By far the most recognised aspect of the Service’s work was in regard to evacuation. They had overseen the influx of evacuees in Bexhill in 1939 and with the tide of war turning their involvement turned to sending the evacuees elsewhere as well as the evacuation of Bexhill’s own children.

The WVS established a hospital at what was the Augusta Victoria School for German girls in Dorset Road. A Central clothing Depot was opened at 5 Devonshire Square, but the Egerton Park Pavilion canteen closed as an economy measure.

Alderman Miss Burrows resigned in the August as she and her school, Ancaster House, had evacuated away from Bexhill, and was replaced by Miss MacMichael. Mrs Joyce Alexander was WVS secretary.

By the September the offices relocated to be with Town Hall services at Garth Place.

In 1941 the American War Relief Society presented the WVS with mobile canteens and Bexhill was fortunate to be allocated one, this was used for the support of civil defence workers and was run by Mrs Burke, Mrs Murray and Mrs Modin. Two new ventures that year were a mobile library for the troops run by Mrs Bennett MBE and the former Sydenham Café on the corner of Sea and Cantelupe Roads was opened as the Forces Corner canteen run by Mrs Hollins.

Sad news came in January 1943 with the death of Miss Ada Adamson who was killed at her home, Suffolk House, Brassey Road in a tip and run raid, along with three other people.

In the June the WVS received a very useful gift from South Africa. A bicycle painted green and inscribed WVS. This was used for the collection of jars for jam making.

A Mobile Clothing exchange, based in Lewes, visited Bexhill in April 1944. Leading to a permanent exchange being established at The Red House, 17 Sutherland Avenue. This endeavour was run by Mrs P W Phillips, Mrs Denchfield, Mrs Williams, Mrs Key, Mrs Johnson, Mrs Dash, Mrs Griffiths and Mrs Phelps. Yet more evacuation work took place with the evacuation of Bexhill children in the face of flying bomb attacks – and the children’s return later in the year.

In January 1945 the Service relocated its headquarters to The Red House and continued its work until close down on 05 September followed by a close down tea party at the Town Hall on 27 September. Mrs Joyce Alexander was left as the liaison officer with the Council and she went on to be a significant part of Bexhill’s public and civic life.  Over 1,600 women had served.

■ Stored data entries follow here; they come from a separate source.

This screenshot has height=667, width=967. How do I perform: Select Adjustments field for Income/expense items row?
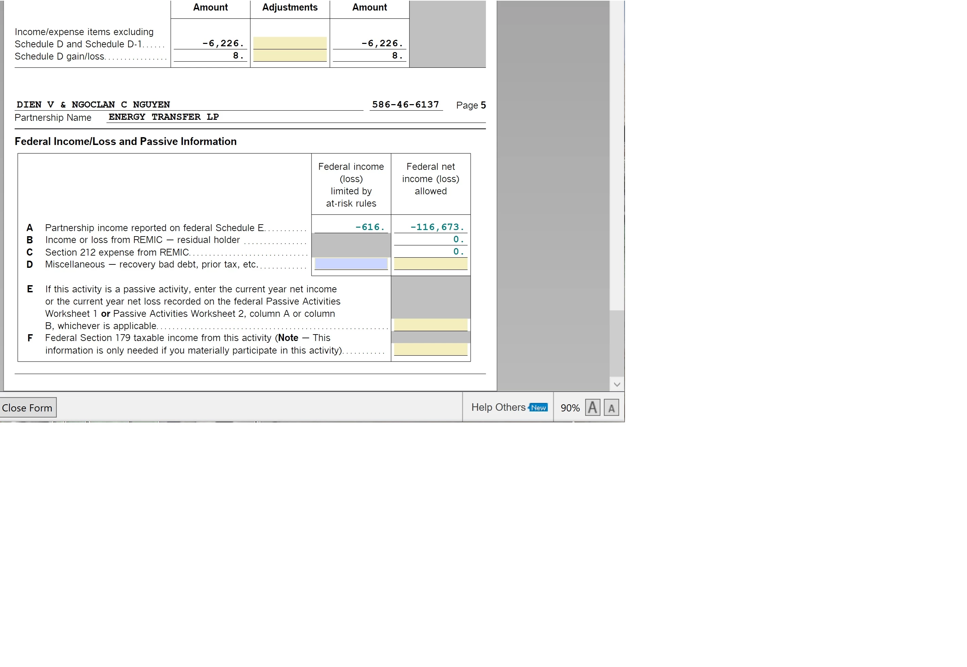point(290,43)
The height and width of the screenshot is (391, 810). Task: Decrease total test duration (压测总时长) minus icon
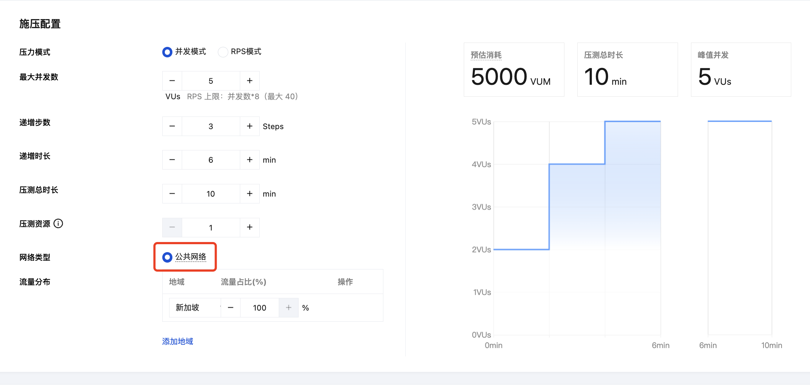(172, 194)

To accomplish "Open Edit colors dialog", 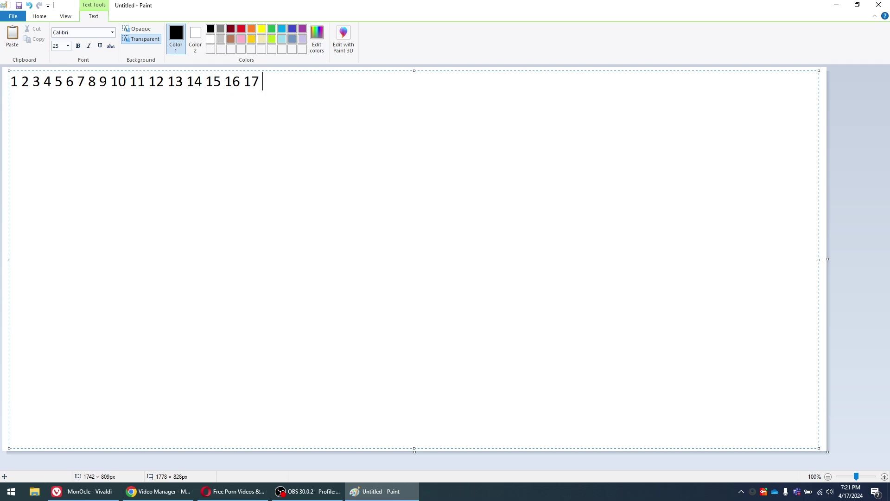I will tap(317, 39).
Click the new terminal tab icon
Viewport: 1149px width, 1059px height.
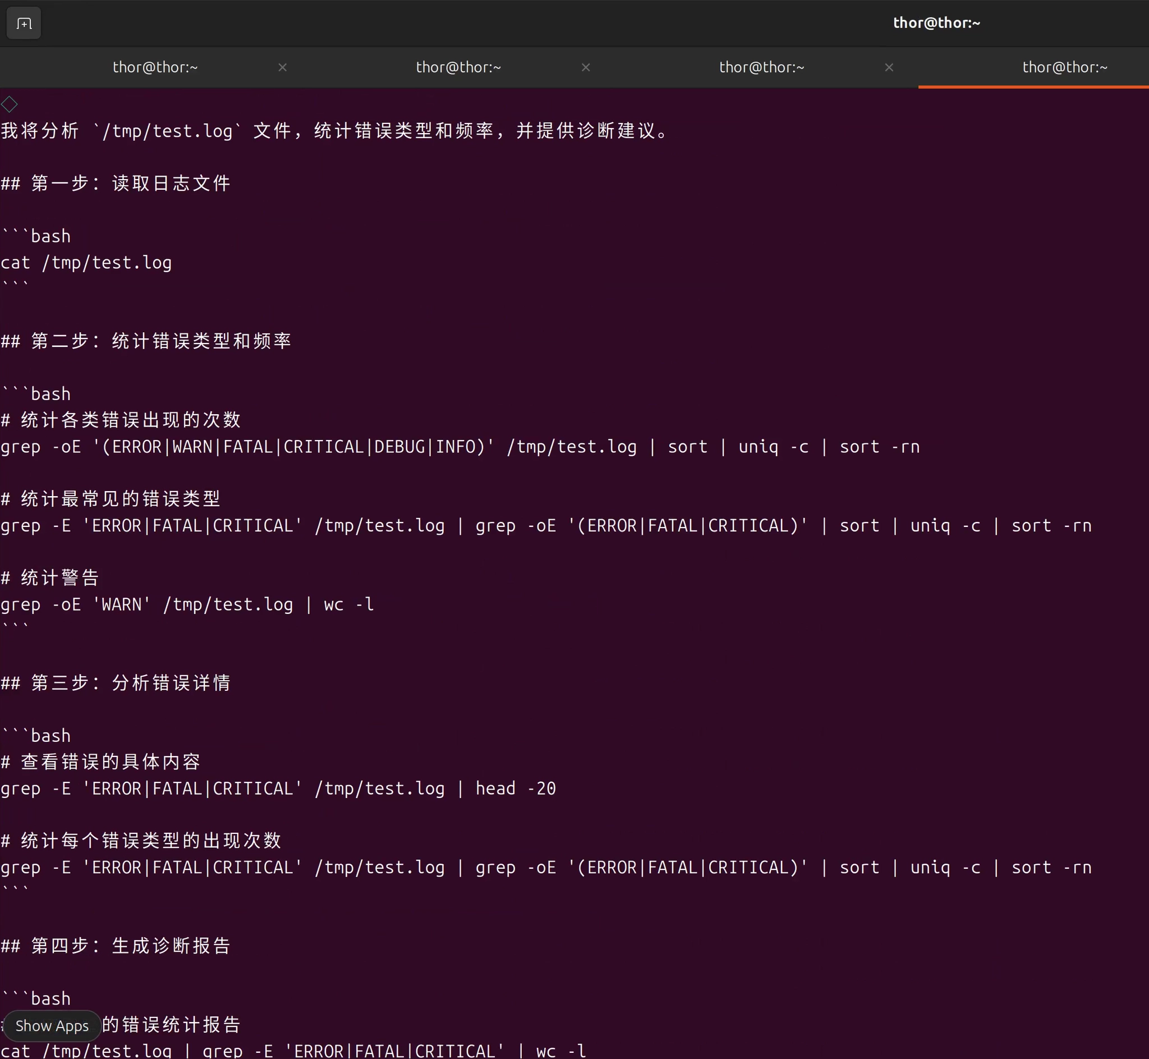23,23
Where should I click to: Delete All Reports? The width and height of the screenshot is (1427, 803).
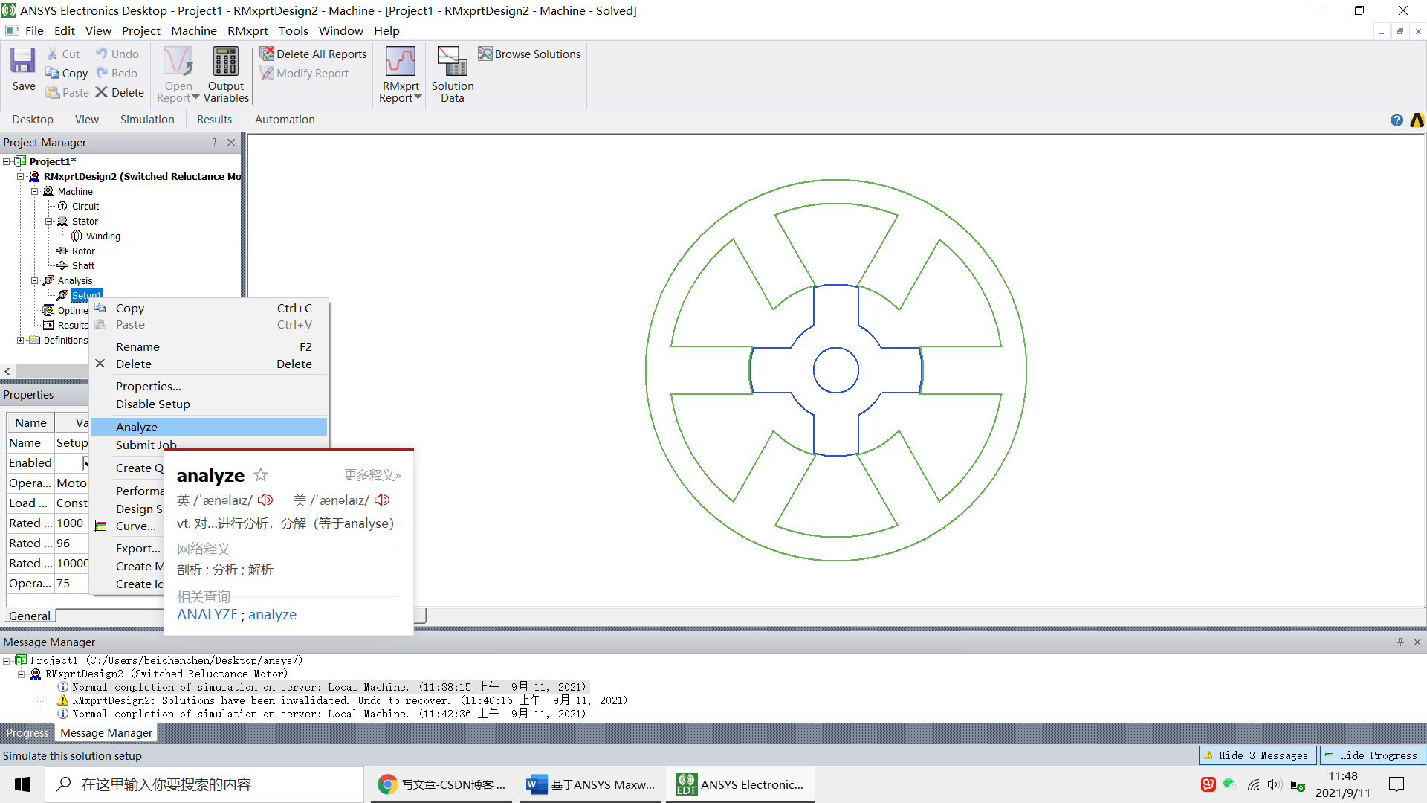[x=313, y=54]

The Women’s Voluntary Services never really went away. In 1966 the service was granted the honour of adding ‘Royal’ to their title, becoming the Women’s Royal Voluntary Service. The WRVS affiliation to Civil Defence ended in 1968 when Civil Defence was disbanded. The service becoming a registered charity. In today’s world – known since 2013 as the Royal Voluntary Service – it is a major service provider of care, particularly to the elderly, operating out of 67 Hubs with the help of around 20,000 volunteers.